■ Selection
Parsing Source is parsed into an abstract syntax tree.
Desugar Redundant structure from the frontend language is removed and canonicalized.
Type Checking The program is type-checked and/or type-inferred yielding an explicitly typed form.
Transformation The core language is transformed to prepare for compilation.
Compilation The core language is lowered into a form to be compiled or interpreted.
(Code Generation) Platform specific code is generated, linked into a binary.

A pass may transform the input program from one form into another or alter the internal state of the compiler context. The high level description of the forms our final compiler will go through is the following sequence:

Internal forms used during compilation are intermediate representations and typically any non-trivial language will involve several.

Parsing

The source code is simply the raw sequence of text that specifies the program. Lexing splits the text stream into a sequence of tokens. Only the presence of invalid symbols is checked; programs that are meaningless in other ways are accepted. Whitespace is either ignored or represented as a unique token in the stream.

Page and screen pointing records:
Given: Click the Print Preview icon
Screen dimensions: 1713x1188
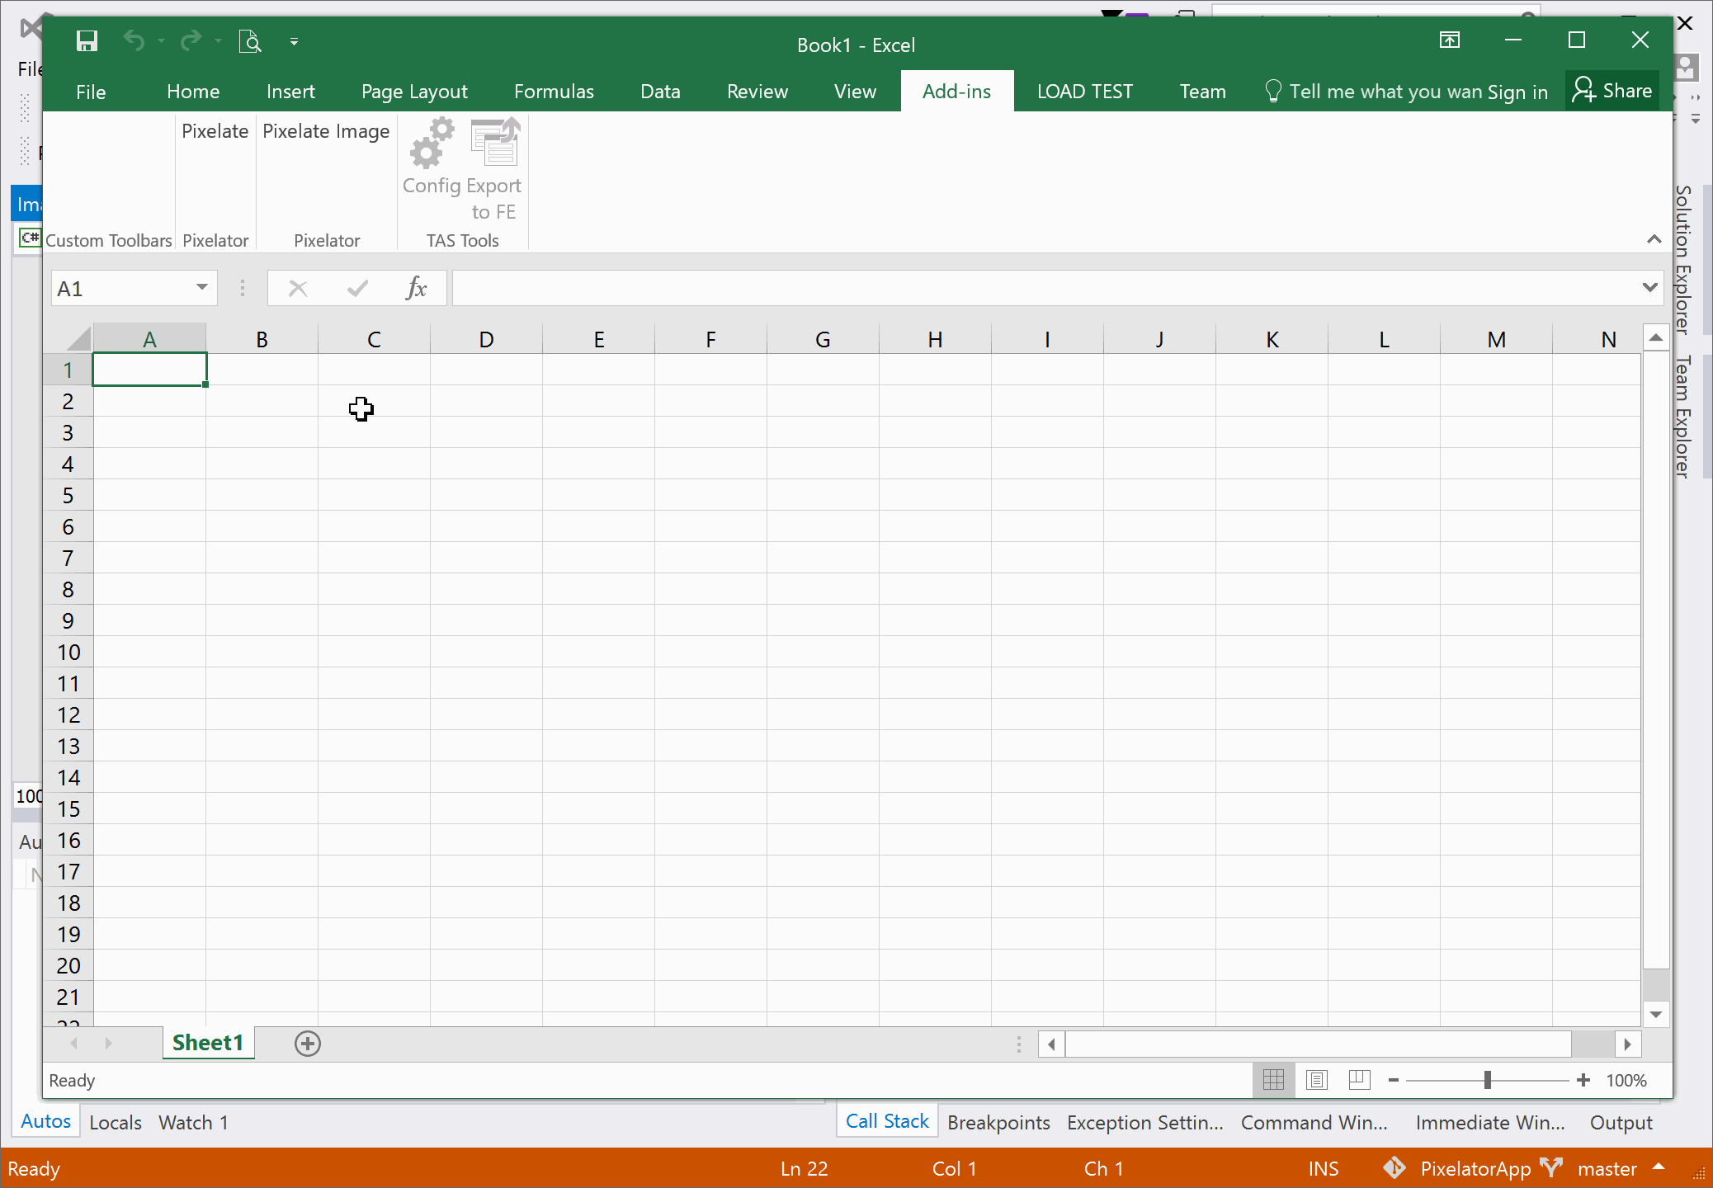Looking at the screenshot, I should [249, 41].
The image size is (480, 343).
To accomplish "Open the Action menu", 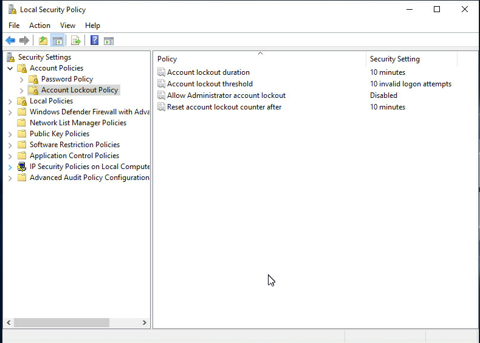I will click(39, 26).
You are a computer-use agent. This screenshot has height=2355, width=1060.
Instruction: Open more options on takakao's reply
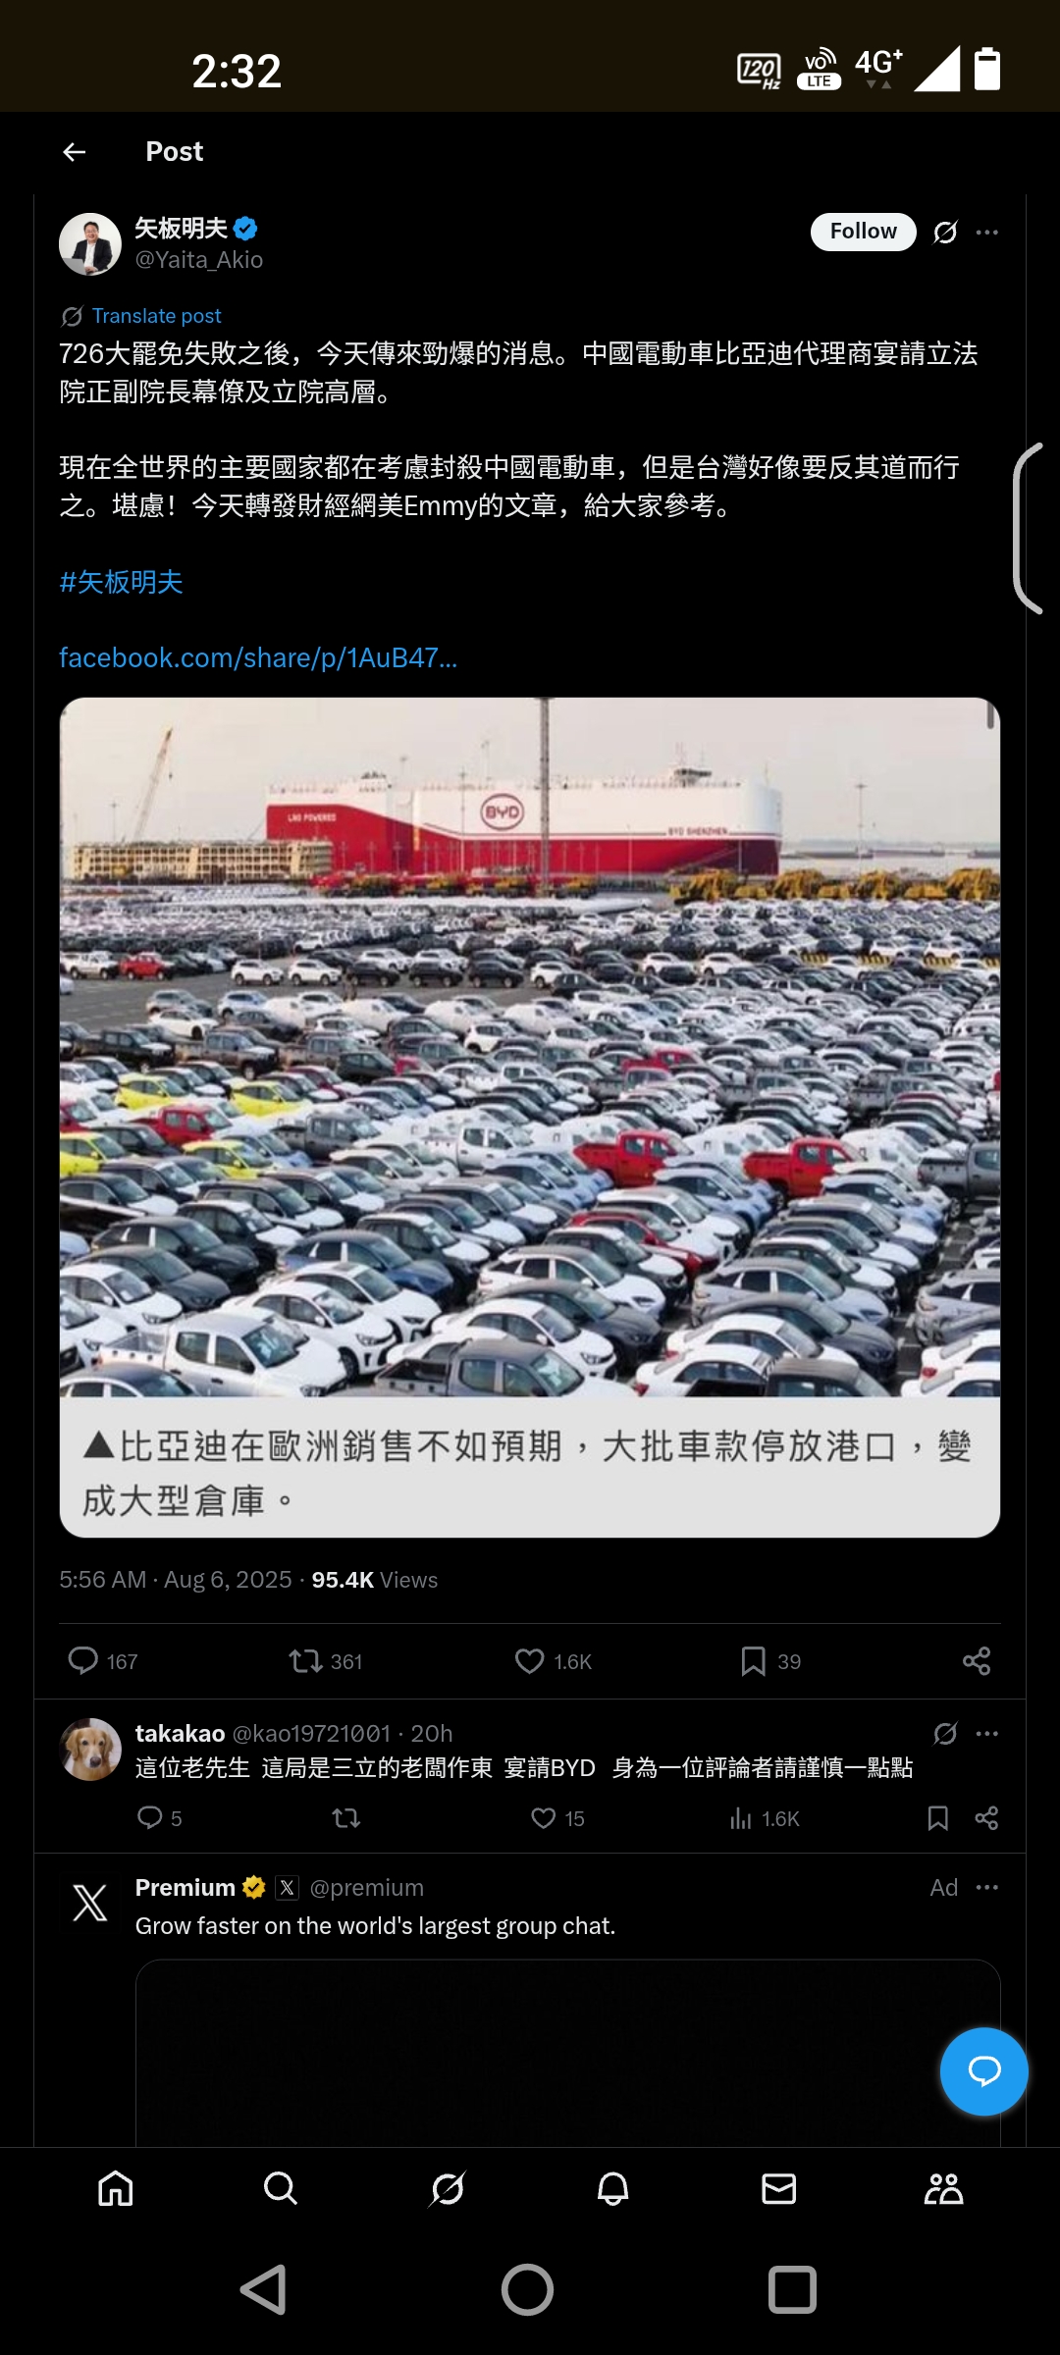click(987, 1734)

■ What this exercise asks
**1)** Render this sentence from the passage on compiler stages into Spanish: "Lexing splits the text stream into a sequence of tokens."
**2)** Name every compiler stage that the passage on compiler stages lists at its start.
**3)** For each statement, state whether it agrees with the passage on compiler stages, and quote the words that decide it.
(a) Whitespace is always discarded during lexing.
(b) Lexing checks only for invalid symbols.
(c) Type checking produces an explicitly typed form of the program.
The records are separate material and have no connection to the passage on compiler stages.

■ Answers to the problems
**1)** El análisis léxico divide el flujo de texto en una secuencia de tokens.

**2)** Parsing, Desugar, Type Checking, Transformation, Compilation, Code Generation

**3)**
(a) No: "Whitespace is either ignored or represented as a unique token in the stream."
(b) Yes: "Only the presence of invalid symbols is checked"
(c) Yes: "yielding an explicitly typed form"